*Metin Bölümü*.
Mucur Halıları

Mucur halılarında bulunan bazı simgelerin çok özel ve kadim anlamlar taşıması onların kıymetini ikiye katlar. Türk toplumun Anadolu’ya yerleşme tarihi Malazgirt savaşıyla birlikte olmayıp, Atatürk’ün de yaptırdığı araştırmalara göre Türklerin binlerce yıl öncesinden Anadolu’da var olduğunu söyleyebiliriz. Henüz yazının icat edilmediği yıllarda halılara işlenen simge ve işaretler bazı önemli bilgileri saklamaktadır. Göçebe kavimlerde kültürel kaynakların aktarımı çanak, çömlek ve heykel gibi malzemelerin aksine kırılmalara karşı korunaklı, uzun ömürlü ve taşınması daha kolay olan halılar vasıtasıyla olmaktaydı. Yerleşik düzene geçildiğinde bu özellik mimari yapılara da yansımıştır. Halıların kullanım değerinin olması bu simgelerin nesiller boyu taşınmasına neden oluştur. Bu şekilde yüzyılların mirası değişen kültürel yapıya karşı da korunmuştur. Türk halkı binlerce yıl boyunca, halıyı adeta yazılı bir belge gibi kullanmıştır. Aynı zamanda uğur sayılan ve kötülüklerden koruyan bu simgeler tapınmak için kalıcı bir mabedin gerekliliğini de ortadan kaldırmıştır. İslamiyet’e geçişle birlikte Mucur halılarının genellikle seccade biçimindeki tasarımının altında da bu gerçek yatar. Halılar bazı önemli olayların da tarihi belgesi olup, törensel amaçlarla da dokunmuştur. Atatürk’ün halı merakının özünde sanatsal değerler yanında bu gerçekler de yatar. Atamızın halı koleksiyonu Türk Ulusu adına Cumhurbaşkanlıkları tarafından korunmuş ve sonrasında bir kitap haline getirilerek yayınlanmıştır.

Mucur Halısı
Mucur Halısı

Kültürümüzün bir parçası olması nedeniyle halıcılığın Türkler için önemi büyüktür. Her halı seccade veya kilimin folklorik özelliklerinin yanı sıra usta bir ressamın tablosu gibi başlı başına bir öyküsü vardır. Bu öykü önce doğadan ve topraktan başlar. Anadolu kültüründe, canlıları doğuran ve doyuran toprak “ana” sıfatıyla anılır. Topraklarımız bahar aylarında şifalı otlarla, çiğdemlerle ve çiçeklerle süslenir. Doğanın da süsü olan tüm bu bitki ve çiçekler desen ve renk olarak halılarımızın motiflerine yansır. Bozkırımızın topraklarını yeryüzü tarihinin belki de en önemli ırmağı olan Kızılırmak neşelendirir. İplikleri renklendiren kök boyalarda ırmağımızın neşesi çiçeklerimizin ve bitkilerimizin coşkusu vardır.

*Yapılacak İşler*.
(1) Mucur halıları metnine göre Anadolu kültüründe toprak hangi sıfatla anılır?
(2) Mucur halıları metninde "Kültürümüzün bir parçası" sözcüklerini içeren yerle başlayıp "bitkilerimizin coşkusu vardır." ile biten kısmı hiçbir değişiklik yapmadan yazıya geçirin.
Sonraki satırlar bu işte hiçbir rol oynamaz.

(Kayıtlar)

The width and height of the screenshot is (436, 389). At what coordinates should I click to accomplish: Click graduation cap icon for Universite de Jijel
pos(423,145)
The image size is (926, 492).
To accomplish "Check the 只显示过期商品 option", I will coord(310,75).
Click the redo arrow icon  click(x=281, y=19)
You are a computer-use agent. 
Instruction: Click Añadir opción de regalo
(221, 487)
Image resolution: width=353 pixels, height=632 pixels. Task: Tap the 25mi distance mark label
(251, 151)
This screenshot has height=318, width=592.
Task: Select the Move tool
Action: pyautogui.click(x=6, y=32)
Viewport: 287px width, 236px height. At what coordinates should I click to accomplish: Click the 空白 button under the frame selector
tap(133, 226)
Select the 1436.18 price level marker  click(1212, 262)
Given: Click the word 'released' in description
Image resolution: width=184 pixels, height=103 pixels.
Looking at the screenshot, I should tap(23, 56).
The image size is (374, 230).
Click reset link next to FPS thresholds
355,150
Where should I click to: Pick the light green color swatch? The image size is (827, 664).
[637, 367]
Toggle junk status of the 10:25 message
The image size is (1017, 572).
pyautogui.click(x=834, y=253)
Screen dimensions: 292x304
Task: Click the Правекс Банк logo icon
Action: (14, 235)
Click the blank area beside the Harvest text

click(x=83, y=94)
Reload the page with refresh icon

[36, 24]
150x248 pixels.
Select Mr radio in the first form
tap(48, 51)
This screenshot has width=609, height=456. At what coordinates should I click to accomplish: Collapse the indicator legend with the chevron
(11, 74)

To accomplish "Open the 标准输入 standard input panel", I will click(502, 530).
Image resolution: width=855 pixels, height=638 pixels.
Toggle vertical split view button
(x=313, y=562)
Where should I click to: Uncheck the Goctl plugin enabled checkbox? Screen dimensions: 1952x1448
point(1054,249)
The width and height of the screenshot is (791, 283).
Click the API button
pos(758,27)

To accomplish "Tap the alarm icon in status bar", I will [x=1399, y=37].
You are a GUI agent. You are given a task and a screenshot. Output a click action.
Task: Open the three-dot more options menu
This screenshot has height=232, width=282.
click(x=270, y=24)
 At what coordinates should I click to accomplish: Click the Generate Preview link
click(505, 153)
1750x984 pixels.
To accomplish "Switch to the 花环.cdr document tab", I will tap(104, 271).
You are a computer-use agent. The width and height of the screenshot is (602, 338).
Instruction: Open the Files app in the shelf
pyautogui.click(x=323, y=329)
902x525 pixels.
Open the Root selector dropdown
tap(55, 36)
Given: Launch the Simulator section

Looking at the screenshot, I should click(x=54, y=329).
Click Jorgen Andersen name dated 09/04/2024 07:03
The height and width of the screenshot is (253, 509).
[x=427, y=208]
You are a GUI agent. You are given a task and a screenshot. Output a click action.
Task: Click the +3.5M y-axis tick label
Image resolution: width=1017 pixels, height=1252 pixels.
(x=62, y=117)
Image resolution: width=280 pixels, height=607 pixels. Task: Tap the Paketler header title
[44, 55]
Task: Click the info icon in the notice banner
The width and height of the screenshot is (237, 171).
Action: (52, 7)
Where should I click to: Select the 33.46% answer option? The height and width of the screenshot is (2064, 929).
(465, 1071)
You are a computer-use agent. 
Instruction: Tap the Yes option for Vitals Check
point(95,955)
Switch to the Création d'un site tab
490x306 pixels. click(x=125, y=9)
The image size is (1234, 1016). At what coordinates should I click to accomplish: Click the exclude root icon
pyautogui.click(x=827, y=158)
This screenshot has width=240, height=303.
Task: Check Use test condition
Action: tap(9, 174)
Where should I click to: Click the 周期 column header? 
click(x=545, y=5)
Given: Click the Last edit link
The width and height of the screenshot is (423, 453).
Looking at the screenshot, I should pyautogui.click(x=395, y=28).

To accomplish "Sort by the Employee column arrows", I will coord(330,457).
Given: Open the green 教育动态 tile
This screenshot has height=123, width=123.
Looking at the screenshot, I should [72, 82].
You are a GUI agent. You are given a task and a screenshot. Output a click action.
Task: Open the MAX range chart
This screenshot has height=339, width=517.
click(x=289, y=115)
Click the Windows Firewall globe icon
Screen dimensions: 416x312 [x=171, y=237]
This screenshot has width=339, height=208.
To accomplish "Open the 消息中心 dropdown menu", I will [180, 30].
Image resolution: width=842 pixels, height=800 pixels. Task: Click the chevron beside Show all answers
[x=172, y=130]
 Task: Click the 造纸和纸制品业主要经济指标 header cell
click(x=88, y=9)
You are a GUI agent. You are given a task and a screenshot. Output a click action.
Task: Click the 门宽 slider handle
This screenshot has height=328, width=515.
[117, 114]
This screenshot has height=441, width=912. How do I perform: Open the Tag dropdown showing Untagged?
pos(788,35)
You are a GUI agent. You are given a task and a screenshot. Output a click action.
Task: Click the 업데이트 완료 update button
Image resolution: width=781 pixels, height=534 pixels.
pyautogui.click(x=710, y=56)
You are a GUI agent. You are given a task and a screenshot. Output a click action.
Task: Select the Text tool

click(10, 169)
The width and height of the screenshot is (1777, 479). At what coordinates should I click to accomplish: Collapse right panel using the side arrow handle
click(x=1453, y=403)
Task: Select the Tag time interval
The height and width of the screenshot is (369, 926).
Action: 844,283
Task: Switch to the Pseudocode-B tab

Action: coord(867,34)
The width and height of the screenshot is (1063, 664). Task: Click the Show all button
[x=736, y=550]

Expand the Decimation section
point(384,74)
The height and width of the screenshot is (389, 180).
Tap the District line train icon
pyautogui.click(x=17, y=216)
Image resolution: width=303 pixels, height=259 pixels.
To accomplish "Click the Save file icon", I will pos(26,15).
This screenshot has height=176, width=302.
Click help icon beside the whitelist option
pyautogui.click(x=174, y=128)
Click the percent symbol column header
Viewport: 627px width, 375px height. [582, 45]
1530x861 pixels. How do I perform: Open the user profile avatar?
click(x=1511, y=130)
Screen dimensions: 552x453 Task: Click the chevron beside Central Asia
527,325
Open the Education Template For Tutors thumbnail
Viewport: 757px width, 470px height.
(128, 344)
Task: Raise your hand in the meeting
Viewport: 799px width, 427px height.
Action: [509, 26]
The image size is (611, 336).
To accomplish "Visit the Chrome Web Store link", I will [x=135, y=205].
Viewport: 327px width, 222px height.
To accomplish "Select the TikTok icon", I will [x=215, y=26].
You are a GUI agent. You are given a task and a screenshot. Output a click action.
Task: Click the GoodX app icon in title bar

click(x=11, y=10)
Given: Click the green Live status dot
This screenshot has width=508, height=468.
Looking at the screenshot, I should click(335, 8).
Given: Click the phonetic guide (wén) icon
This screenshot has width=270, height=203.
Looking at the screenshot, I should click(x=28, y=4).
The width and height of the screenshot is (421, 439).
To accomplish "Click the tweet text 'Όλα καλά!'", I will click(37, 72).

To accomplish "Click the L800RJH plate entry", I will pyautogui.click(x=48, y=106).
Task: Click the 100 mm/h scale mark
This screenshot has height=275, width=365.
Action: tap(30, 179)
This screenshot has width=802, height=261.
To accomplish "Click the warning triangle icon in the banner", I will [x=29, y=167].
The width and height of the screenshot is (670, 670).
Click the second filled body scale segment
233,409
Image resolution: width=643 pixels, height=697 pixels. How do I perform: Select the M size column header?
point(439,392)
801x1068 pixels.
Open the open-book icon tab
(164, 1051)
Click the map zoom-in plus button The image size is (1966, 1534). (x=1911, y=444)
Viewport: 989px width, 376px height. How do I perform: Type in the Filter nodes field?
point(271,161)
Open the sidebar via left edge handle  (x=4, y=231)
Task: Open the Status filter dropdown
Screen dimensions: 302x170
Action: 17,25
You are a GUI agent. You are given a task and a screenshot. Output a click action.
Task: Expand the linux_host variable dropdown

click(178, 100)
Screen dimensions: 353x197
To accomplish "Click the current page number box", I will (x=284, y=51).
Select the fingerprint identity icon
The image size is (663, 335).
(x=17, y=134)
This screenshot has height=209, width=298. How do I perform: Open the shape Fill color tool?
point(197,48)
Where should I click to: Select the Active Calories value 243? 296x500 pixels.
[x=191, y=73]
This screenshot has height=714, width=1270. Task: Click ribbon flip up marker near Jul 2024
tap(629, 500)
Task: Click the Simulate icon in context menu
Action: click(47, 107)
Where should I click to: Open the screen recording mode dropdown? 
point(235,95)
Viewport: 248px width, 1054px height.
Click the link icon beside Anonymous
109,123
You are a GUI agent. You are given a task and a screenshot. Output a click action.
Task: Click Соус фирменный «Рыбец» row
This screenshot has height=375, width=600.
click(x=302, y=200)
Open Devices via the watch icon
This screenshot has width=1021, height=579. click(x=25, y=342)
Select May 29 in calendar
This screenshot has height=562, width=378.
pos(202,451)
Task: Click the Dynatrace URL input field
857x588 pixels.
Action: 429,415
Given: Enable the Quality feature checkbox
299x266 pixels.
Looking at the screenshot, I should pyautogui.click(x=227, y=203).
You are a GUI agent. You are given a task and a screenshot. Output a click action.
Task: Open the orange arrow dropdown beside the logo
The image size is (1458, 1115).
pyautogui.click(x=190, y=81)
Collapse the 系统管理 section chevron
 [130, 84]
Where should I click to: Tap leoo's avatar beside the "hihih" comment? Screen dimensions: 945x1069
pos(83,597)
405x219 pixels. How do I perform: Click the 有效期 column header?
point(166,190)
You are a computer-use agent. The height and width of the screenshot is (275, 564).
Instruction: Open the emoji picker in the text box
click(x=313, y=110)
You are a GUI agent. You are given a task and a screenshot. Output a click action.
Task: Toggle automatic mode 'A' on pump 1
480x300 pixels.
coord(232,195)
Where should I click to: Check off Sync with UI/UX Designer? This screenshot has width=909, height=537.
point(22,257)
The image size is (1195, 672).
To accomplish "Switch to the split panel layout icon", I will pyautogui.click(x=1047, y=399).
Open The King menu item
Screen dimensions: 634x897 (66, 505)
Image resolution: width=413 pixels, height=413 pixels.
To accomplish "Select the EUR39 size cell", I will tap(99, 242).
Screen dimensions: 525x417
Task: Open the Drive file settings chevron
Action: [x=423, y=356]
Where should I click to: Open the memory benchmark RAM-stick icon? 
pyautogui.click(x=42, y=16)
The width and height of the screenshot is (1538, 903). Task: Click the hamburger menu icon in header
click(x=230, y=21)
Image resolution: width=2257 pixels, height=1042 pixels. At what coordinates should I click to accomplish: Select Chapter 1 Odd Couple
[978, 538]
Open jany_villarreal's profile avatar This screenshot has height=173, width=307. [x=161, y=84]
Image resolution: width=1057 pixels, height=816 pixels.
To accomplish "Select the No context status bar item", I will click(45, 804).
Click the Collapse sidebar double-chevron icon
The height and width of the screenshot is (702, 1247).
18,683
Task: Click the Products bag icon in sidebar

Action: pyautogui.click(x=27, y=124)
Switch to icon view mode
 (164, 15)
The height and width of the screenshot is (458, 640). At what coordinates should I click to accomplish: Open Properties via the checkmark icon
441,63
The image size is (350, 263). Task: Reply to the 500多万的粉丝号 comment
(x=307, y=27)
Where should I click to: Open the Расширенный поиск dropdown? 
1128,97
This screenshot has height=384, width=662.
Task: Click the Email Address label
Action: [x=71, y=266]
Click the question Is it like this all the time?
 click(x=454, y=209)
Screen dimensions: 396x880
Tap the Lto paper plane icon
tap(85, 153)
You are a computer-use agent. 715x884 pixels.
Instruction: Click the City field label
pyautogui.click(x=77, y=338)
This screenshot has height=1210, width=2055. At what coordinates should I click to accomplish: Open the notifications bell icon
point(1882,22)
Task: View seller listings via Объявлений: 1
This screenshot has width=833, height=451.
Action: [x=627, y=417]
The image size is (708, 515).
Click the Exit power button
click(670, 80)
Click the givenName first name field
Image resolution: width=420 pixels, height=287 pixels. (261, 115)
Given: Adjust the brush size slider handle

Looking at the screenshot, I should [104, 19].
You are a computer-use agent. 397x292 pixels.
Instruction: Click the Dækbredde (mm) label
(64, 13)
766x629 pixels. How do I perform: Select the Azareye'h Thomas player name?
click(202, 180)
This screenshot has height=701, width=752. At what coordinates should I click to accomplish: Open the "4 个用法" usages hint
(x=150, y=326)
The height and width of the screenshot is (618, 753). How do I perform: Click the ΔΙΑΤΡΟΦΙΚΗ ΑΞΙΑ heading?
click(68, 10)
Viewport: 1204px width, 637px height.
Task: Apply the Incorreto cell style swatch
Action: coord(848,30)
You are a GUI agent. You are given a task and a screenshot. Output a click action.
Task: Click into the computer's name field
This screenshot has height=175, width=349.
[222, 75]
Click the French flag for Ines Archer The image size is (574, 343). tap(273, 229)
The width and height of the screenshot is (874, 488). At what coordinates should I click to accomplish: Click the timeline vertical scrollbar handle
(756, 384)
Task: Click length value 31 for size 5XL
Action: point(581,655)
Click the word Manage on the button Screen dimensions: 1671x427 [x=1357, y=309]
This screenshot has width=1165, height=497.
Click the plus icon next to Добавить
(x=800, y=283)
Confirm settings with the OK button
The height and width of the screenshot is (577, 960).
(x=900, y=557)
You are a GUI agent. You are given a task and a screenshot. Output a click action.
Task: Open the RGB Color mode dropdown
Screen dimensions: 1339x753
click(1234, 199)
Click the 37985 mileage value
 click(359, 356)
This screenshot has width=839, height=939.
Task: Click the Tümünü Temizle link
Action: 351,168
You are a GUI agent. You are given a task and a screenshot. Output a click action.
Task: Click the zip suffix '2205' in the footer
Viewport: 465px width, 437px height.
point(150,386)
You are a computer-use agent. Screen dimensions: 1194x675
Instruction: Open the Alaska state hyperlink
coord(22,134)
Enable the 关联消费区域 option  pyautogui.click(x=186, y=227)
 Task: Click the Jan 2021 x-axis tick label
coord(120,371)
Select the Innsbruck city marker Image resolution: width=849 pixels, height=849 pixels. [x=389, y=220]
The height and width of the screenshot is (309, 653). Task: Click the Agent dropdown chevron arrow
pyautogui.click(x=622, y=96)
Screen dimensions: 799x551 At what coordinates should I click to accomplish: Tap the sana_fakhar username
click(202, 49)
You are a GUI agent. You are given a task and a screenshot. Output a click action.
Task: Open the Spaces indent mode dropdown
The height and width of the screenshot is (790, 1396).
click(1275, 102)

*Çözümlü Yanıtlar*.
(1) Toprak "ana" sıfatıyla anılır.

(2)
Kültürümüzün bir parçası olması nedeniyle halıcılığın Türkler için önemi büyüktür. Her halı seccade veya kilimin folklorik özelliklerinin yanı sıra usta bir ressamın tablosu gibi başlı başına bir öyküsü vardır. Bu öykü önce doğadan ve topraktan başlar. Anadolu kültüründe, canlıları doğuran ve doyuran toprak “ana” sıfatıyla anılır. Topraklarımız bahar aylarında şifalı otlarla, çiğdemlerle ve çiçeklerle süslenir. Doğanın da süsü olan tüm bu bitki ve çiçekler desen ve renk olarak halılarımızın motiflerine yansır. Bozkırımızın topraklarını yeryüzü tarihinin belki de en önemli ırmağı olan Kızılırmak neşelendirir. İplikleri renklendiren kök boyalarda ırmağımızın neşesi çiçeklerimizin ve bitkilerimizin coşkusu vardır.